O estudo, publicado na revista “Journal of Royal Society Interface”, oferece uma nova visão sobre a complexidade do uso, do desenho e da produção de ferramentas de pedra. Os pesquisadores sugerem que os hominínios (subtribo de primatas hominídeos cujo único sobrevivente é a espécie humana) selecionavam matérias-primas com base na sua qualidade de corte e na sua durabilidade.

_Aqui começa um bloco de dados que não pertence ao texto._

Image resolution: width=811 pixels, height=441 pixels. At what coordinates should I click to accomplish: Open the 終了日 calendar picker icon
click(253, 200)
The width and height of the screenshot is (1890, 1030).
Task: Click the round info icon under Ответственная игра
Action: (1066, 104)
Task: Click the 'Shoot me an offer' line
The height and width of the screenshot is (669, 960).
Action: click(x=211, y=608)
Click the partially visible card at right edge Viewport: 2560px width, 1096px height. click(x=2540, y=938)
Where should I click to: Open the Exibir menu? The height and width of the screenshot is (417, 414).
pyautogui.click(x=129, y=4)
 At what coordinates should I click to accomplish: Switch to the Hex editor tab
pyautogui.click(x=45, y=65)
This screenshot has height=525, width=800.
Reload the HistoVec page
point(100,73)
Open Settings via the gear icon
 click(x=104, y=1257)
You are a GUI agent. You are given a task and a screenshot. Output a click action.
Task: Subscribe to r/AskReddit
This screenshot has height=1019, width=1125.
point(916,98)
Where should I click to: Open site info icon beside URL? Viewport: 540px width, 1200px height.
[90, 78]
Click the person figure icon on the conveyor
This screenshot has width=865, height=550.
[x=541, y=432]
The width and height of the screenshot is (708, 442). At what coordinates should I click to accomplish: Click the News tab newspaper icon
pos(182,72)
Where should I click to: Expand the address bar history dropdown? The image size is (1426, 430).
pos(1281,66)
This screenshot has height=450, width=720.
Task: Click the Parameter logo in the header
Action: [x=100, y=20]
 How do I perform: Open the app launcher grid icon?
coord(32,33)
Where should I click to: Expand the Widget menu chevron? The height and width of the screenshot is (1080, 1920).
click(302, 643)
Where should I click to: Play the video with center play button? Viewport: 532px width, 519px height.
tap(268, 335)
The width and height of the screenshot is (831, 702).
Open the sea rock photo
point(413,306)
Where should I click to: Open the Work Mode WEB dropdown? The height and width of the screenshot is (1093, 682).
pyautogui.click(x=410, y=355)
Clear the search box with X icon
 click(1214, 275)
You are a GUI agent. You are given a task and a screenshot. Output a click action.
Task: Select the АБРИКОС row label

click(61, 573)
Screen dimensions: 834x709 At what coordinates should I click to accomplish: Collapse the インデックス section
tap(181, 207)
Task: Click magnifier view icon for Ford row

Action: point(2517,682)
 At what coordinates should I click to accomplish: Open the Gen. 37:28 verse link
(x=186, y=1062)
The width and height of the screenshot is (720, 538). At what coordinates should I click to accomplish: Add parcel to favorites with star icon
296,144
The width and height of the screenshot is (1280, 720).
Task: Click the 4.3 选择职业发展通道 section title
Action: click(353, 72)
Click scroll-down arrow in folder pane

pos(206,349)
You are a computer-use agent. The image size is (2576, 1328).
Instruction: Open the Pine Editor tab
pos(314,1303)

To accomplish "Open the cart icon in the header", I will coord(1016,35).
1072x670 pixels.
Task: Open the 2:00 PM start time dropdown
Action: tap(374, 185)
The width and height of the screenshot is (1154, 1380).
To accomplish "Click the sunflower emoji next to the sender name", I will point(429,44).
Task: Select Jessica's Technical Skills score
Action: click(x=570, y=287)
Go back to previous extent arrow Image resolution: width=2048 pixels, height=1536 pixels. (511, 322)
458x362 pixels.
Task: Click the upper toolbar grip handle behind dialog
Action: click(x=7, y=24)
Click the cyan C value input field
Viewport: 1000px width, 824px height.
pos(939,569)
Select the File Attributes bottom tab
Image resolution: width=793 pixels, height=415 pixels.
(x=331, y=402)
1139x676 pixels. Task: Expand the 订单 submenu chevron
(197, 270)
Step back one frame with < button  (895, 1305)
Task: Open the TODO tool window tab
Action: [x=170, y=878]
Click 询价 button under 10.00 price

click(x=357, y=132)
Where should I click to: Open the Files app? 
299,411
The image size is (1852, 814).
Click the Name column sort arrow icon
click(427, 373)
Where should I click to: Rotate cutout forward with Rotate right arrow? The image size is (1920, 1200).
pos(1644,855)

Eles também consideravam por quanto tempo uma ferramenta foi projetada para ser usada, seu desempenho funcional relativo e a distância que os hominínios tinham que viajar para encontrar fontes de matérias-primas.

A pesquisa é baseada em evidências de testes mecânicos das matérias-primas e dos artefatos encontrados no desfiladeiro de Olduvai, na Tanzânia, um dos locais mais importantes do mundo para pesquisas sobre origens humanas.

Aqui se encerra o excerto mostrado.